Our laboratory is interested in understanding the fundamental mechanisms responsible for heart failure and arrhythmia. The precise derangements that account for these processes at the cellular level are incompletely understood. In particular, the mechanisms by which the cardiac molecular motors malfunction have not yet been well described. Along with our collaborator, Dr James Spudich we are working to understand how cardiac contractility becomes altered in disease, and how that alteration feeds back on the disease process. We have been working to measure single cell force production in heart failure cells and are combining this with measurements of excitation-contraction coupling. We are particularly interested in hypertrophic and dilated cardiomyopathy and we have recently taken advantage of the ability to derive inducible pluripotent stem cells from patients through our collaboration with Dr. Joseph Wu. These model cell systems provide an exciting new avenue through which to approach translational myocardial biology.

Cell Mechanics

Cardiac function through stretch.

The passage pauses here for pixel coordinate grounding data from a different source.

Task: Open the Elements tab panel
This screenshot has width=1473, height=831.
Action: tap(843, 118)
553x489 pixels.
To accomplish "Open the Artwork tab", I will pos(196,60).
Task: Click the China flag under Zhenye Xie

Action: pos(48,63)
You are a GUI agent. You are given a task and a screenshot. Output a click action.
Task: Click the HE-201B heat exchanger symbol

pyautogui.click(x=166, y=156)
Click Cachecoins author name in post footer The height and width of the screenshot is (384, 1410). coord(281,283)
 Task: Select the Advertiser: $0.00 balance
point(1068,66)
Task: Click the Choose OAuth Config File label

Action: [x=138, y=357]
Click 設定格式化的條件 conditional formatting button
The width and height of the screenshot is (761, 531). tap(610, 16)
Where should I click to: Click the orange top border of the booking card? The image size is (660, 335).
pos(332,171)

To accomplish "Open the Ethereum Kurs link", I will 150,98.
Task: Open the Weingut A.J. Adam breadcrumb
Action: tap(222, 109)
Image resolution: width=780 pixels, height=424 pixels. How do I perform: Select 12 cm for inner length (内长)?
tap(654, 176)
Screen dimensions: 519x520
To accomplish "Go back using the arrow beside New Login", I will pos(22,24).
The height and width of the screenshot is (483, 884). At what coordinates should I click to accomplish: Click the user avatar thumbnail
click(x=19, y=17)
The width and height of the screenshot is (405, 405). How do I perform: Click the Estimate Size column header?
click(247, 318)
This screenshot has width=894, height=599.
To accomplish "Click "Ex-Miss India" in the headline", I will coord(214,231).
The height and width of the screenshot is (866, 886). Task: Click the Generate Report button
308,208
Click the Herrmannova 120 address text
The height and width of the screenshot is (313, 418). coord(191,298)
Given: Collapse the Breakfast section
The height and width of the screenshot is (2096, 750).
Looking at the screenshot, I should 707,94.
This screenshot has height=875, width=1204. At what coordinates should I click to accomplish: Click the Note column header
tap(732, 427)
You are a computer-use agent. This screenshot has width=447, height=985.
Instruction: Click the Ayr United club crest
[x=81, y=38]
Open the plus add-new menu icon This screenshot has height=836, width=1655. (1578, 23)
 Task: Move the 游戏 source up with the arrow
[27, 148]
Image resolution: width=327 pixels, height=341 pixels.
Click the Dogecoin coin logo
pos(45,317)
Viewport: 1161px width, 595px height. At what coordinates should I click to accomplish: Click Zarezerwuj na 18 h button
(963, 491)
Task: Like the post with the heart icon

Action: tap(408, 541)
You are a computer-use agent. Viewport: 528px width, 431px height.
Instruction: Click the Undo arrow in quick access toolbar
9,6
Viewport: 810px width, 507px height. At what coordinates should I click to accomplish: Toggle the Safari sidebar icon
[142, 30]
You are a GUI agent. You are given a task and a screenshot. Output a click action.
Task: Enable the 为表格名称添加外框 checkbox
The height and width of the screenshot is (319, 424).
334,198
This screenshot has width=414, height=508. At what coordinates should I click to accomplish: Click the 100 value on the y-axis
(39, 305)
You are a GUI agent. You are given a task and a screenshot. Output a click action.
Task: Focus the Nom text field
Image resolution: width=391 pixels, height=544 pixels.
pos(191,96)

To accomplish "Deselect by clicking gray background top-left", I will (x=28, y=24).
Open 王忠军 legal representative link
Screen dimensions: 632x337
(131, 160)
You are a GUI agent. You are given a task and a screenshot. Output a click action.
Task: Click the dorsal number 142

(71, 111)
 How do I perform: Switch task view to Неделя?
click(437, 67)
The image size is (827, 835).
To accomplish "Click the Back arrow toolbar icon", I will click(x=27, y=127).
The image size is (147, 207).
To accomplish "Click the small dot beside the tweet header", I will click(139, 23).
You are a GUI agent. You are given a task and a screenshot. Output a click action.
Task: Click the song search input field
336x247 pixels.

Upper left panel shows a picture of a single adult cardiomyocyte before (top) and after (bottom) stretch with carbon microfibers. This stretch done sequentially while pacing the cell allows singel cell force measurements to be made by carbon fiber bending. In the right upper panel, using this approach, the single cell frank-starling effect is seen. When force measurements from these carbon microfibers are put together with evoked calcium transient measurements, the calcium force frequency relationship can be investigated as shown in the bottom left panel. In the lower right panel, stretch-induced fibrillation of the muscle fiber is shown at induction and then recovery using a combination of rapid pacing and re-stretch.